Passing It On
Thinking Across Generations about Money, Time and Purpose
Passing It On: Thinking Across Generations about Money, Time, and Purpose
Prologue
This post is a draft introduction of my book in progress. It’s the first of a series of postings related to the book, and to thinking more broadly about family and economic life. Consider it a thesis statement: I’ll be adding provisos and nuance in the months ahead. In the meantime, comments are welcome. Feel free to share this post with anyone who you think would profit from it. And if it piques your interest, subscribe to my Substack -- for free if you want to be sure to get your money’s worth; for $80 if you want to help me support my grandchildren.
Future postings on this topic (about one every other week, usually on Thursdays) will include:
How Not to Think about Having Children
The Family Under Capitalism: A Brief Overview
Is Capitalism Biologically Self-Undermining?: Revisiting an Interwar Argument
The XX Factor: The Changed Position of Women
Clashing Time Frames: Women’s Bodies and Men’s Obliviousness
Passing on Culture: The Rich Possibilities of Raising Cultured Kids
Work from Home: Costs and Benefits
I’ll be posting on other topics as well.
Passing It On: Thinking Across Generations about Money, Time, and Purpose
One thing in life is certain: you’re going to die. Oddly enough, that fact can be liberating. Remembering that life has an endpoint helps you live it so that it has a point—a direction, a storyline, something more than a string of disconnected “experiences.” To have grandchildren is to know that your life has gone somewhere, that it extends beyond the tight circle of the self. Grandchildren create a sense that your life has continuity and consequence.
Some people—often brilliant or accomplished by worldly standards—struggle with this. They think of their lives as a chain of experiences, personal achievements, or creative contributions. When death approaches, they feel as though the curtain is falling on a one-person show. Marguerite Duras wrote late in life, “I cannot reconcile myself to being nothing.” Susan Sontag said, “Death is unbearable unless you can get beyond the ‘I’”. Yet, as her son observed, she never managed to do exactly that. Neither Duras nor Sontag had grandchildren, nor does it appear that the thought much concerned them. Thinking about grandparenthood requires stepping beyond the gravitational pull of the “I.”
Why Grandparenthood Matters
Grandparenthood offers one of life’s deepest forms of joy—a joy strangely neglected in our culture. We speak readily of travel, food, or professional achievement, but rarely of the quiet exhilaration of watching a new life branch from our own. This absence is revealing: modern societies celebrate self-expression more easily than generativity.
Psychologists like to tell us that experiences bring more happiness than things—that a trip to the Swiss Alps will give deeper satisfaction than a new couch. Perhaps. I’ve had such experiences; the Alps and Patagonia are unforgettable. Yet nothing compares, not even remotely, to hugging my grandchildren. Publishing a book has brought gratification, but again, no comparison.

### Exercise tasks
**1.** According to the essay on grandparenthood, which two places are unforgettable?
**2.** Carry the essay on grandparenthood forward from its final paragraph.
The listing after the essay on grandparenthood is separate material.

### Stored data
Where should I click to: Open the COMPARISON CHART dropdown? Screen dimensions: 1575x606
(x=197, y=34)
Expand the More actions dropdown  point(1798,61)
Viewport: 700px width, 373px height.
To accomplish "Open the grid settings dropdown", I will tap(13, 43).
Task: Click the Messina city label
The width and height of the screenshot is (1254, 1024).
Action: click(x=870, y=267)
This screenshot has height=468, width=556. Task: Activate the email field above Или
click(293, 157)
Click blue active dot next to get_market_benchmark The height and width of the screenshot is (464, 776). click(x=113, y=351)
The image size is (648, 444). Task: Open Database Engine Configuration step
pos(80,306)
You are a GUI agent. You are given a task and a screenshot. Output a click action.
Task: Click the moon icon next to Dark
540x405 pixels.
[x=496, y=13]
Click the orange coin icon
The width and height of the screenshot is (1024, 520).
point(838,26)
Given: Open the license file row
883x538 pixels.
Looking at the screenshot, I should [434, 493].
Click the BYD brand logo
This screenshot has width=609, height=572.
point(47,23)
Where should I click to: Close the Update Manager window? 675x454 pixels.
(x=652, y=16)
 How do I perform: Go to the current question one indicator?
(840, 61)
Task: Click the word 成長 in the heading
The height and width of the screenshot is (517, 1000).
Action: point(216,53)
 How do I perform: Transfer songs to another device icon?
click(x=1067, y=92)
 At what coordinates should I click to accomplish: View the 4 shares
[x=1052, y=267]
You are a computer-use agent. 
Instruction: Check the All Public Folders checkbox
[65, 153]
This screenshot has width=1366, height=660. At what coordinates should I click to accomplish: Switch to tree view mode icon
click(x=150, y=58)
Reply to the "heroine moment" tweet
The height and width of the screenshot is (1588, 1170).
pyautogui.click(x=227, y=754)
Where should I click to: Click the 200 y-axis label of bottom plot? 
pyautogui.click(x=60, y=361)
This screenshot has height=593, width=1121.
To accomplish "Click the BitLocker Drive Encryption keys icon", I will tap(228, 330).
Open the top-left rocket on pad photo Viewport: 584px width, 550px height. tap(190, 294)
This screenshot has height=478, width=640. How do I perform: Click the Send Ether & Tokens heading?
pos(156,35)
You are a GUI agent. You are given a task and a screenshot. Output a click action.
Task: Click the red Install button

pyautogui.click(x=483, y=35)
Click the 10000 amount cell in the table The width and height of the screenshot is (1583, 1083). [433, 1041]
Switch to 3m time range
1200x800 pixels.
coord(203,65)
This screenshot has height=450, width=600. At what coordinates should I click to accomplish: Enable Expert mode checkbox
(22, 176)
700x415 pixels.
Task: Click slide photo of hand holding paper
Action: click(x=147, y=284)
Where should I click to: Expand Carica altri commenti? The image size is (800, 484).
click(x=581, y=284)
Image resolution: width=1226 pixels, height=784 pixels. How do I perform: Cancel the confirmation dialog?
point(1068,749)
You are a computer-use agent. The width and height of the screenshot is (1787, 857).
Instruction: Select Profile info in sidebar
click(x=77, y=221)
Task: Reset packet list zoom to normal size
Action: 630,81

### Answers for this exercise
**1.** The Alps and Patagonia.

**2.**
Among educated middle-class Baby Boomers (and the generations just after them), grandparenthood is often a quiet, even secret pleasure. Many don’t experience it because their children didn’t marry, or married too late to have children, or had them at an age when the grandparents can no longer enjoy them. To speak openly about the joy of grandchildren feels like gloating or inflicting pain. Our society treats grandparenthood as almost undiscussable—rarely portrayed seriously in literature, film, or the self-help genre, except as comic relief. And yet surveys consistently show how important it is to those who experience it.
When I speak of the joy of grandparenthood, I don’t only mean the direct pleasure of being with grandchildren. I mean the condition of knowing that one is a grandparent. A friend of mine confessed that the moment she learned her daughter was pregnant, she experienced a surge of joy unlike anything before.
So why don’t we talk about it? Partly because being a grandparent signals age, and people fear being perceived as old—professionally, socially, erotically. But the deeper reasons are harder to articulate.
The Many Layers of the Pleasure
Some of the pleasures of grandparenthood are frankly biological. There is the intense satisfaction of genetic continuity: seeing a grandchild and thinking, “He looks like me,” or “She has my mother’s eyes.” Kin-selection theory notes that grandparents share 25% of their genes with their grandchildren; we are wired to care about this. And there is also the delight of genetic novelty—the unexpected variations that arise when two family lines intertwine.
Other pleasures are spiritual. Grandparenthood offers a sense of legacy, of participating in something that continues after you’re gone. For most of us, this is the closest we’ll get to immortality. A few people may leave their mark through great professional accomplishment or artistic creation or philanthropic contributions. But for most human beings, the deepest and most enduring mark we make on the world is through the people we create, nurture, and launch into it.
This runs counter to the modern cult of self-realization, which treats personal fulfillment as the highest good. But the philosopher Josiah Royce, quoted by Atul Gawande in Being Mortal, observed that human beings need dedication to a cause beyond themselves. It may not always make us happy, but without such devotion, life becomes less bearable. Gawande notes that, as we age, our ambitions shrink even as our concern for our legacy grows. Grandchildren give that concern an object.
Having children is the first step; this is how we create and nurture life. Children demand sacrifice—time, money, energy, emotional labor. They don’t necessarily produce steady happiness. But in the long run they create something deeper: joy, in the sense of aligning a natural impulse with a larger meaning. Grandparenthood, especially when the intervening generation is doing the hard work of daily child-rearing, brings the joys of parenthood with far fewer costs. It is pleasure without responsibility.
Reawakening Wonder
Children experience the world with immediacy. One of the quiet gifts of spending time with grandchildren is rediscovering the world through their unfiltered senses—its sounds, smells, textures. Watching them smell spices for the first time or stare at an insect with total fascination reminds us how dulled our own perceptions have become.
There is also the fascination of development. A newborn learning to hold up its head is a monumental achievement, though we forget this when we haven’t spent time with infants. Then come the milestones: crawling, walking, the extraordinary leap from comprehension without speech to syllables, words, fragments, and finally sentences. Each stage is a marvel. And the stages go on and on.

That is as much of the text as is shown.